§ Prompt
Copy out each line of the data below in which the string "button" appears.

§ Task data
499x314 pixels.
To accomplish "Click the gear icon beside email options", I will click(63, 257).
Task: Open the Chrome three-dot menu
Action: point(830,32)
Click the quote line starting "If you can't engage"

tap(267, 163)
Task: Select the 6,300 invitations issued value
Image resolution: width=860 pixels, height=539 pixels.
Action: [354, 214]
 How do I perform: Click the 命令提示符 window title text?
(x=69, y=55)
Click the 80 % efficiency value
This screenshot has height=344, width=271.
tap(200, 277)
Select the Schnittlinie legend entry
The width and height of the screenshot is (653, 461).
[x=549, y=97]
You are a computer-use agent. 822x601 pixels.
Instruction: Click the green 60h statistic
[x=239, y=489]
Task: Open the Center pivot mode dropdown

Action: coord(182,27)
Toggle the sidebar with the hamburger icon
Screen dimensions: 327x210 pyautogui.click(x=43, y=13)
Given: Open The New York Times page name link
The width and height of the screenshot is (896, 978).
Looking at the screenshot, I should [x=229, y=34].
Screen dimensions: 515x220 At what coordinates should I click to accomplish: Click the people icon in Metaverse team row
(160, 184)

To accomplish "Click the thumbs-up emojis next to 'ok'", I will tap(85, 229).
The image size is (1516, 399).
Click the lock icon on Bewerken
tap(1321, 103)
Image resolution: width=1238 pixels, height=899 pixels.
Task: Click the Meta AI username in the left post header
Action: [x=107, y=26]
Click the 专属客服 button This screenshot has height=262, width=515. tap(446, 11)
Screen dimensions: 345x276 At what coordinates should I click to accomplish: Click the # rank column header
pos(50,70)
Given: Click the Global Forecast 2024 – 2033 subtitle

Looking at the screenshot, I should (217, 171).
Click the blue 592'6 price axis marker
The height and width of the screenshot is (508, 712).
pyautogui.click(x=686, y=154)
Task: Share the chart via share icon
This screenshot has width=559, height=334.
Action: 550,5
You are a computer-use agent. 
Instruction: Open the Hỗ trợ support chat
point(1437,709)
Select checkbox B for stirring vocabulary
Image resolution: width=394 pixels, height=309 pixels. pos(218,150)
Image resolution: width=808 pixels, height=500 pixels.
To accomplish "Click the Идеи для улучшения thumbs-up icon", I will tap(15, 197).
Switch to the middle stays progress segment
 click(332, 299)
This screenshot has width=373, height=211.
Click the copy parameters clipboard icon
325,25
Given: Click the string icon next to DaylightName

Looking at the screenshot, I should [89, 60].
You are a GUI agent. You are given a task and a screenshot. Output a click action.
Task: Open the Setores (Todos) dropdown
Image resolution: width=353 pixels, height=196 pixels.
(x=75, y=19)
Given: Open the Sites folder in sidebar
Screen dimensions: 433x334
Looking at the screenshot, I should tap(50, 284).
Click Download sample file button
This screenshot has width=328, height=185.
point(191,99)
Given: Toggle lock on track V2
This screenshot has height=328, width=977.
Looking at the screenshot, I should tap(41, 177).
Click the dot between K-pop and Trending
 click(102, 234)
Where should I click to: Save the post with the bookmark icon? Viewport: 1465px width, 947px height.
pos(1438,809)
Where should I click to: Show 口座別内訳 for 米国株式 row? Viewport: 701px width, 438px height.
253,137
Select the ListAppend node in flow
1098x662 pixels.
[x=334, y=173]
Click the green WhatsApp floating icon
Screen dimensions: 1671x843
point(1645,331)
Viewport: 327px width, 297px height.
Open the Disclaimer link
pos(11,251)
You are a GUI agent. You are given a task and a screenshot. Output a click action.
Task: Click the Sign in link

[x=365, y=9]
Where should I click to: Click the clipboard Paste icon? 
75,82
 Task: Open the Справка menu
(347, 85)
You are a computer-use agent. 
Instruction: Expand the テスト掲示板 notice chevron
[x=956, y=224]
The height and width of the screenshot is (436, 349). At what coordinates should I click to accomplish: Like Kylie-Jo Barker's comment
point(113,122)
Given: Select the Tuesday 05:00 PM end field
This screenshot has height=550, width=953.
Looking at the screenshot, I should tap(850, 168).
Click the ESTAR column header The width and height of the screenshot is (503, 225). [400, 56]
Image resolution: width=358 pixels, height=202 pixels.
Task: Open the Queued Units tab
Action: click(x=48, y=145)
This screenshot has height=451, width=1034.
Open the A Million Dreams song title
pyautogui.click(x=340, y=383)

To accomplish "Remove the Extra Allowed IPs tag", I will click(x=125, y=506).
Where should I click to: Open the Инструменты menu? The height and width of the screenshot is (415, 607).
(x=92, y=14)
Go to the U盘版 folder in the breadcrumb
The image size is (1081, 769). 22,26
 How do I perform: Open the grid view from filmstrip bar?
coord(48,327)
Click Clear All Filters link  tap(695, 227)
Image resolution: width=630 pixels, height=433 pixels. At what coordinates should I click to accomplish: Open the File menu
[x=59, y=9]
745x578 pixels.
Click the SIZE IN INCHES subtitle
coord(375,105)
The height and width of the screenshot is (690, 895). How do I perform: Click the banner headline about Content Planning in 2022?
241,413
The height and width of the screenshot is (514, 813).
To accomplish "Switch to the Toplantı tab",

§ Result for this task
Click the 专属客服 button This screenshot has height=262, width=515. tap(446, 11)
Click Download sample file button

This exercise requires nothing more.